FUSE is a legitimate option and HuskHoard considered it. The problem is that FUSE filesystems need to be the mount point — you'd have to mount the Husk filesystem somewhere and then route your data through it. This means your existing directory structure either has to move (disruptive) or you have to use bind mounts everywhere (complex and fragile). It also means FUSE overhead on every single filesystem call, not just the ones that need intervention.

fanotify doesn't require any remounting. It watches a directory tree that already exists, on whatever filesystem you're already using. It only intervenes when intervention is needed. When a file is local, the fanotify handler responds in microseconds with FAN_ALLOW and gets out of the way. There is no measurable overhead for routine access to local files.

Application calls open()

A video editor, backup script, or any other process tries to open a file at a path in a Husk-watched directory.

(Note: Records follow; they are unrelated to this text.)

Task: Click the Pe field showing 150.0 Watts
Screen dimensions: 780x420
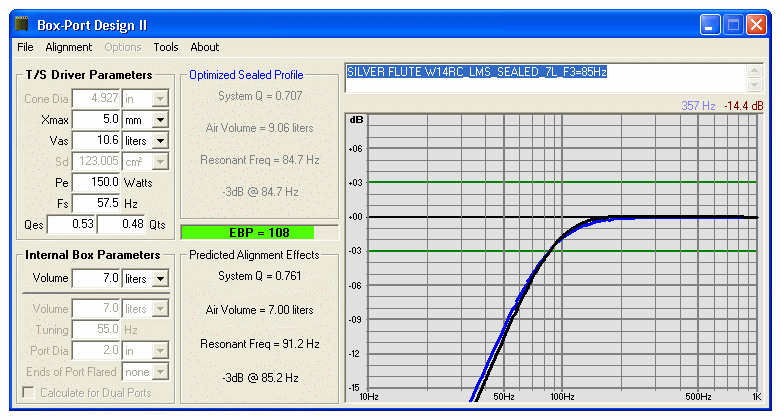Action: point(97,182)
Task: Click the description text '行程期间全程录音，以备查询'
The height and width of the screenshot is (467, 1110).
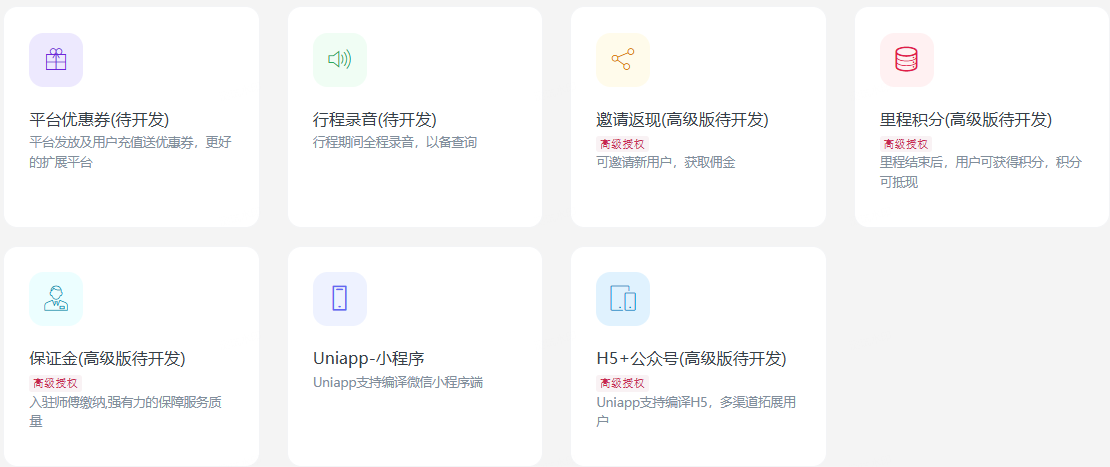Action: point(395,143)
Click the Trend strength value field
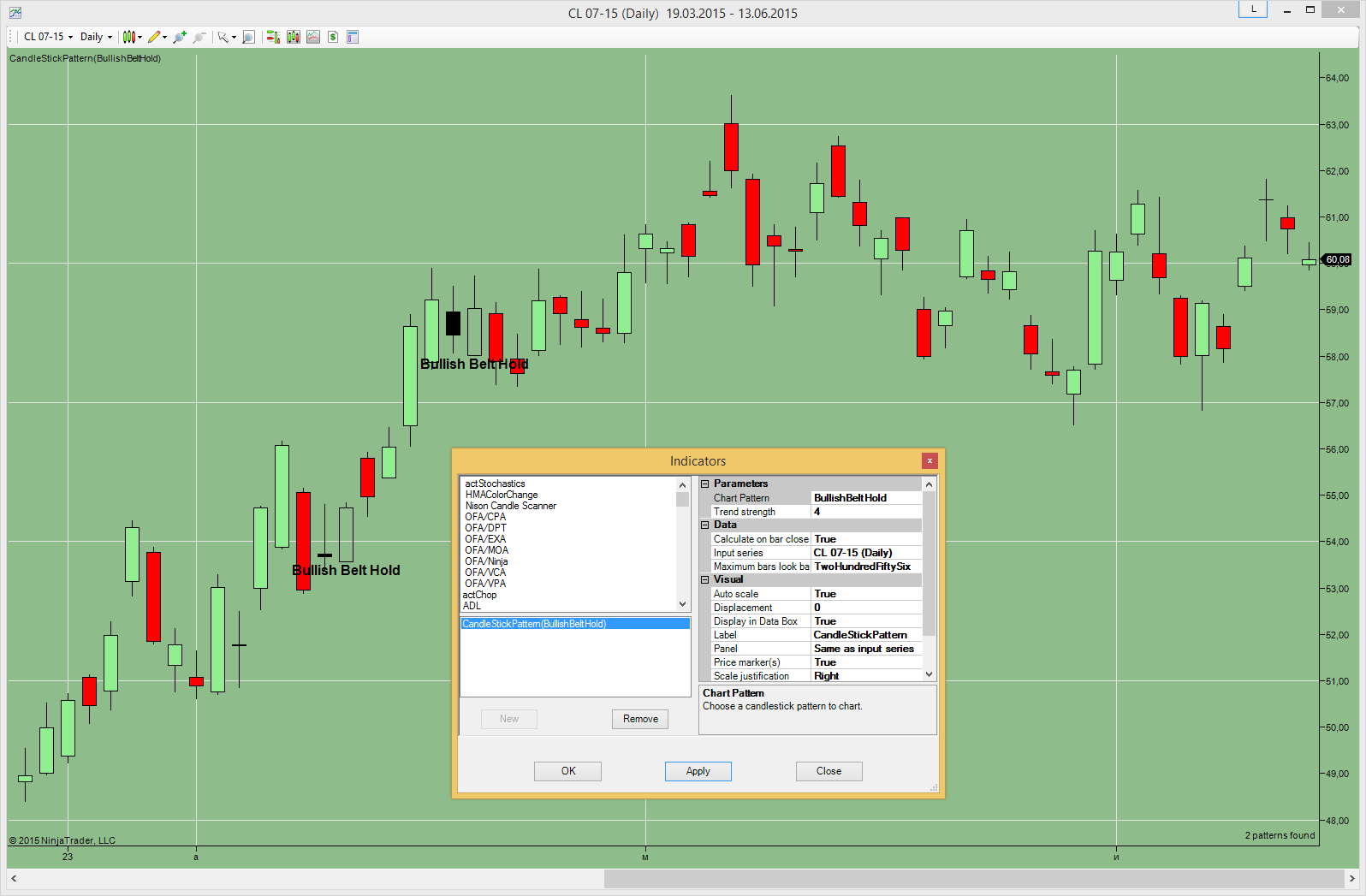This screenshot has width=1366, height=896. coord(865,512)
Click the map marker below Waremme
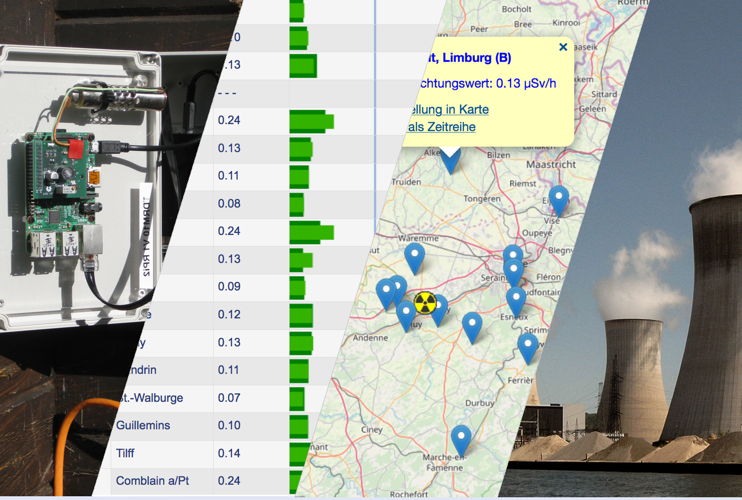 pyautogui.click(x=414, y=258)
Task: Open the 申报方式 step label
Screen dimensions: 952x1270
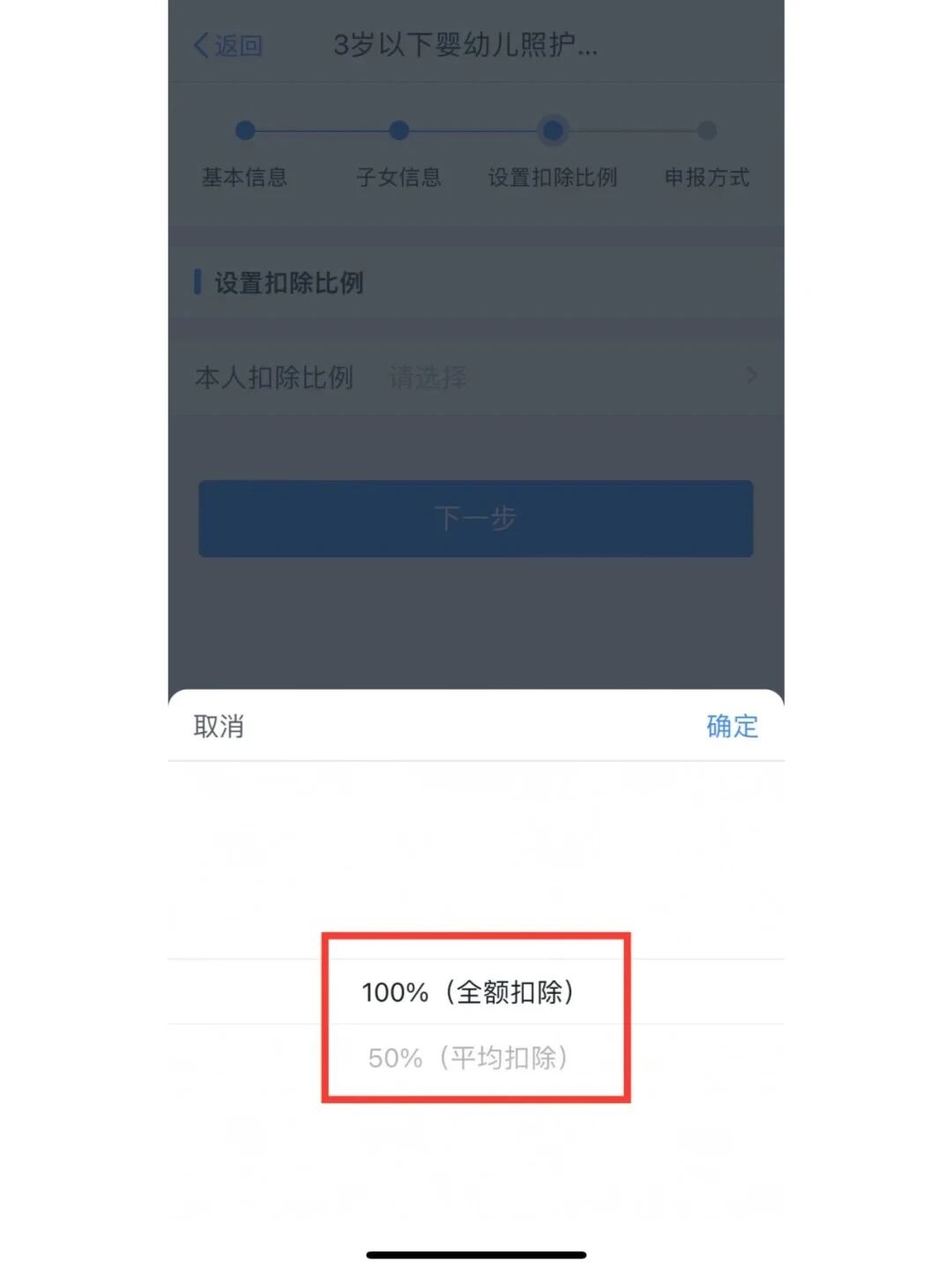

Kernel fires fanotify permission event

The Linux kernel suspends the calling process and delivers the event to the HuskHoard daemon. The application waits.

HuskHoard checks the catalog

The Rust daemon looks up the file in the Husk Catalog. Is it local? Cached? On an offline volume or S3? On a WORM tape?

Data is retrieved if needed

If the file is offline, HuskHoard prompts for the disk or cartridge or triggers an autoloader. The data streams from the volume into a local cache buffer.

FAN_ALLOW — caller resumes

Once the data is ready, HuskHoard sends the allow response and the kernel lets the application proceed. From the application's perspective, a slow file open. Nothing more.

The result is an archive system that sits invisibly inside your existing directory structure, imposes no overhead on data that's already local, and handles offline retrieval transparently for anything that isn't. No custom kernel code, no separate mount points, no changes to any application that reads your files.

The filesystem is a presentation layer. HuskHoard manages what sits behind it.